→ Task brief: Please extend the forum post about avoiding friends from the time of an affair, picking up right after its final sentence.

→ Provided text:
++++++++

This is a very tricky situation. I think I would opt not to go. As a FWW, i am now leary of being around anyone in general that I "grew close to" during my lta-that is all the new drinking buddies i made and new friends that i "needed to go hang out with-i.e. use as excuses to see OM" While those people are in general nice people and i do at times enjoy their company, I associate them with that period of my life that i am ashamed of and although they didn't know or encourage my A, they did encourage me to stay out make bad decisions, disrespect my marriage (not blaming them-they were all young single childless living that life) anyway, what im saying is that they arent my nearest and dearest friends and I in general have severely restricted any time or interaction with them at all, im not comfortable around them anymore so I wouldnt necessarily want to go be at a table surrounded by them anyway and I would not want to put my BH through it either as I know he also must associate them with that time in my life. edited to add-i only say this because you mention your WH used to hang out with them get drunk be a ball of fun with them 9as i was with the people i am referring too).

++++++++

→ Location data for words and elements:
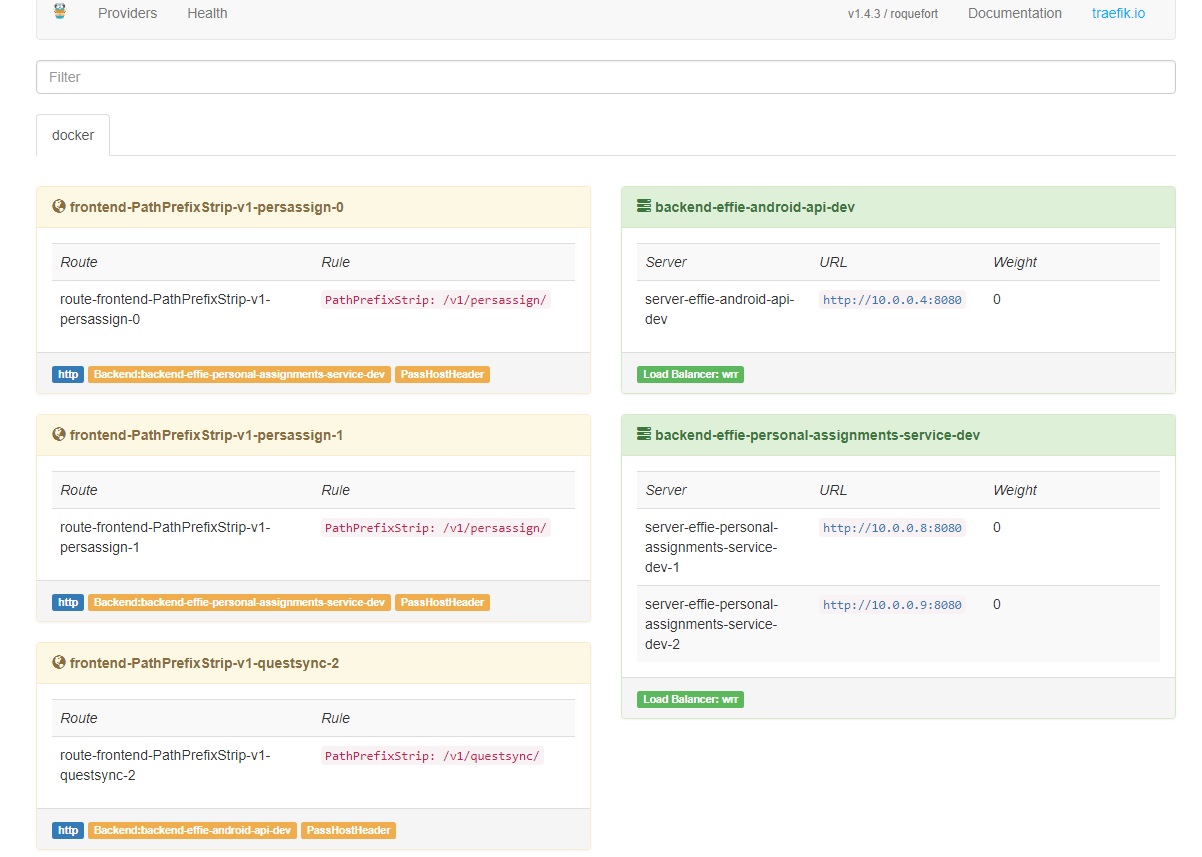Click the server icon beside backend-effie-android-api-dev
1202x857 pixels.
point(641,206)
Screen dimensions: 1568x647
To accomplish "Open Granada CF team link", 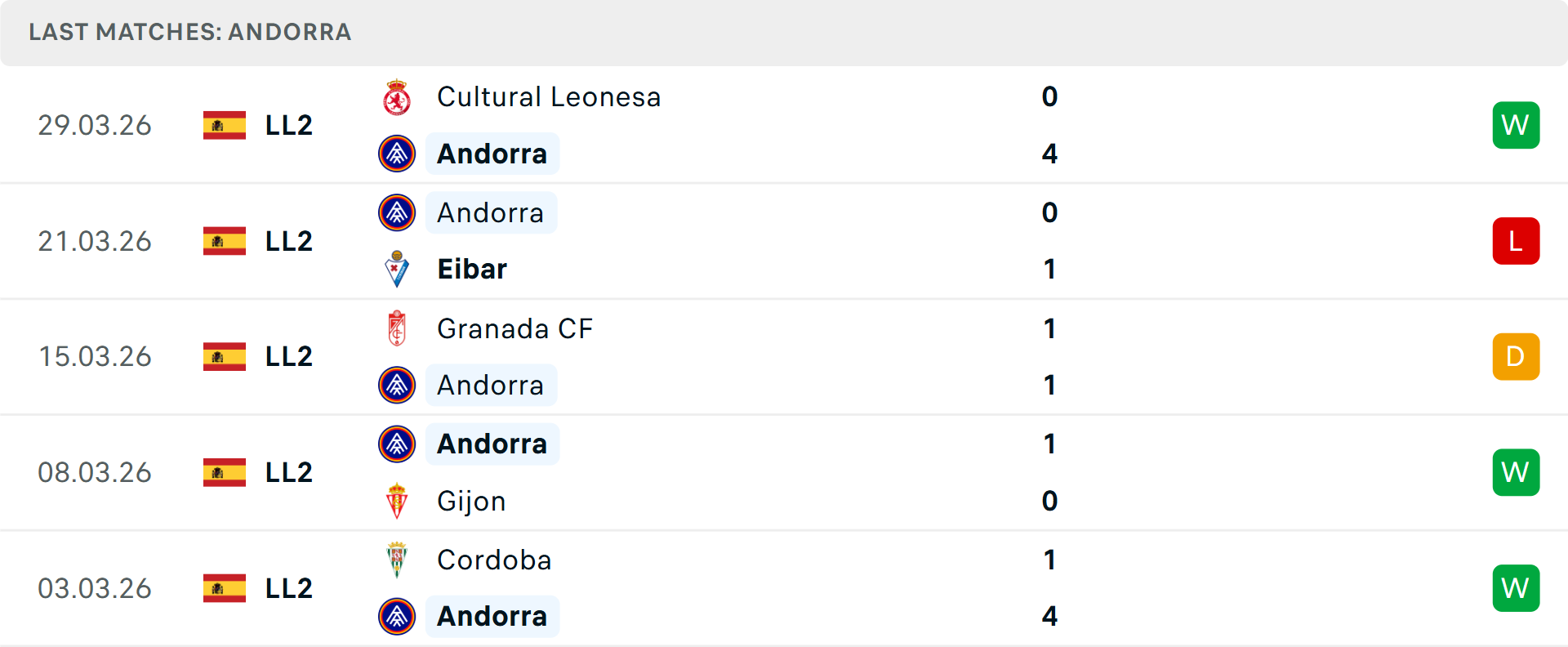I will tap(514, 328).
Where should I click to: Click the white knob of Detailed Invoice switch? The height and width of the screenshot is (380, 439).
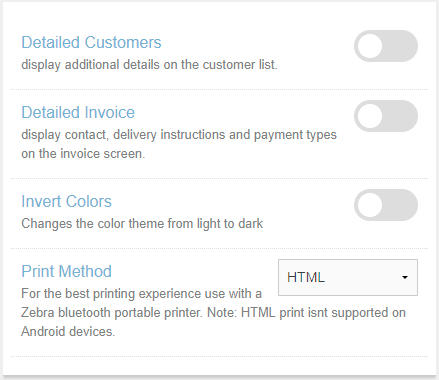pos(370,116)
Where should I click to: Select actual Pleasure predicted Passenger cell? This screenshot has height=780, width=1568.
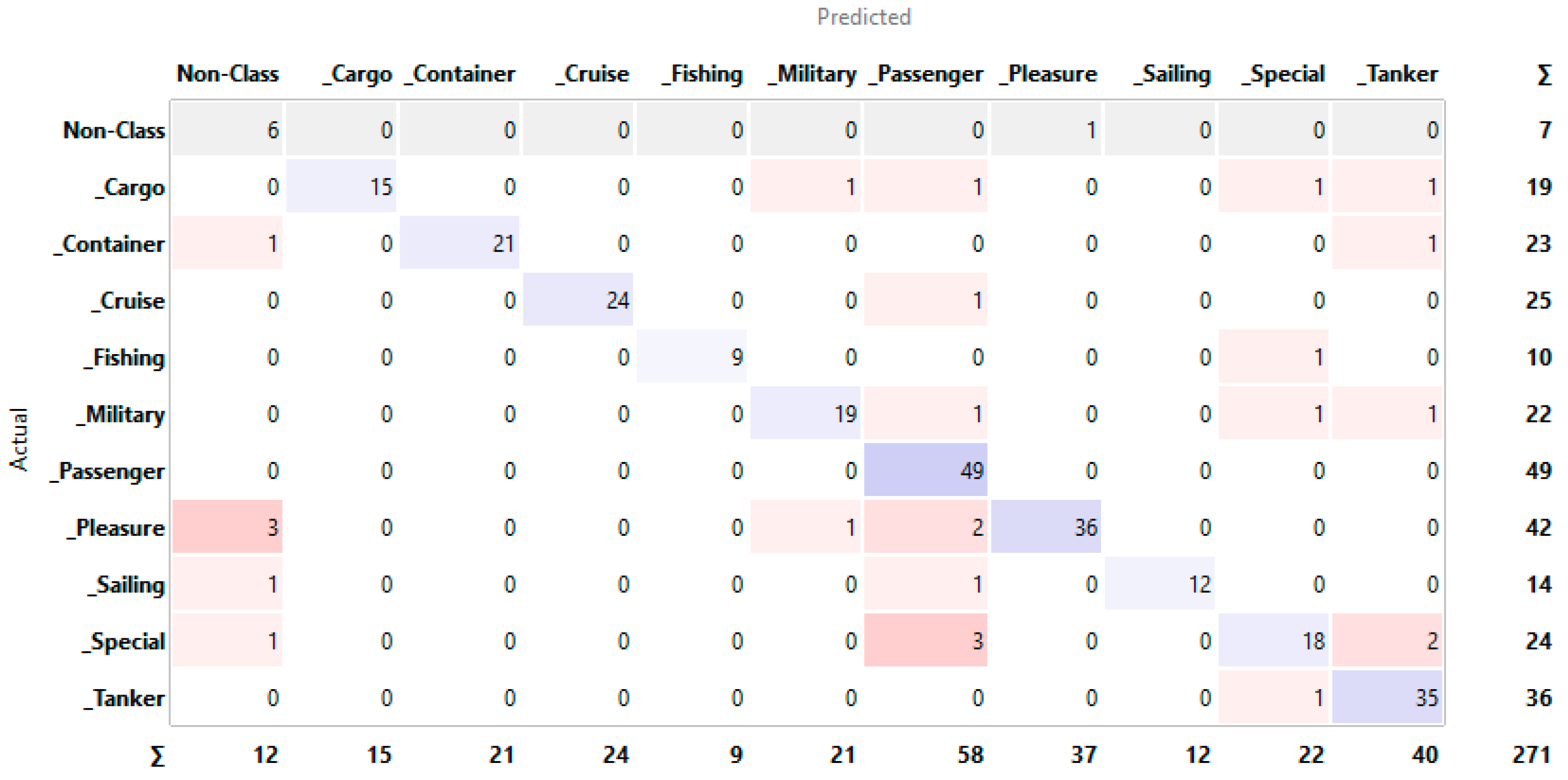tap(925, 527)
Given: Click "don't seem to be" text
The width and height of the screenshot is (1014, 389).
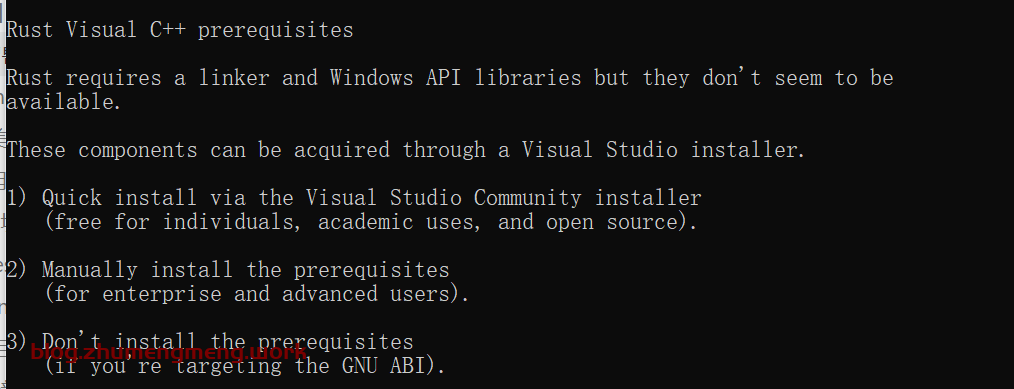Looking at the screenshot, I should point(798,78).
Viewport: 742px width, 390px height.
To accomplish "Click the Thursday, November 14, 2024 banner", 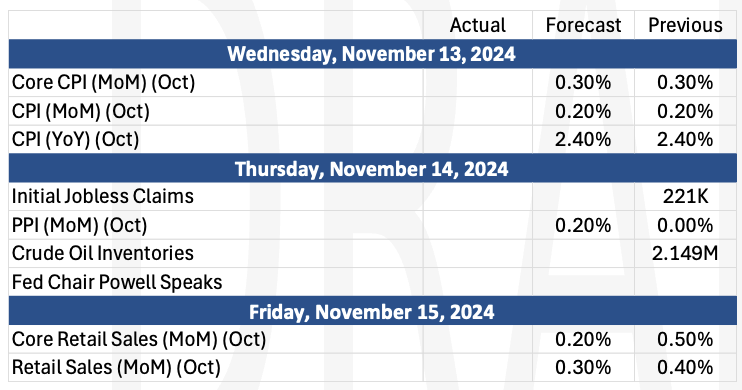I will (x=372, y=169).
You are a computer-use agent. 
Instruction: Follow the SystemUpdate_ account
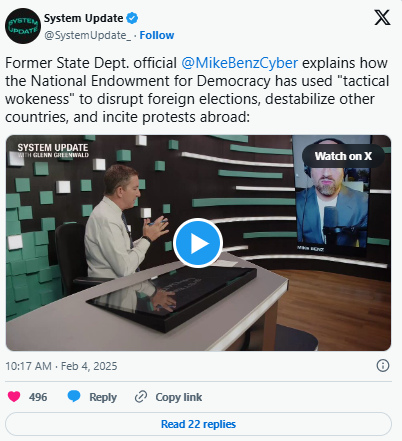coord(157,35)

++++++++

→ Task output:
Now as a BW, I wouldnt want to risk it. I like going to weddings, they are like date night for my H and I, i dont like to miss them, in your situation I would be ok missing this one since you have two other opportunities to go to weddings, feel pretty, dance with your husband, etc. I just think that a wedding where OW could possibly be is trigger city. Even leading up to getting ready for it will be stressful and triggering, do you look good enough (dont worry you will) is she really going to be there, what if she stops in anyway, what if all the work friends at the table start talking about her and how its a shame she isnt there, what if her name comes up in conversation AT ALL...those would all be triggers for me and make me uncomfortable the entire night so much that I wouldnt be able to enjoy myself anyway.

At the most, if my H felt an obligation to go i would possibly attend the wedding itself and not the reception, however a better plan for me would be to get dressed up, to feel good about myself and to have spend that night on a wonderful date with my husband, maybe something new, or possibly an old favorite...a night where my h and i are focusing only on each other and no what ifs about the OW.

Again as both a FWW and a BW i cannot imagine any situation where either you OR your h would be comfortable at this event.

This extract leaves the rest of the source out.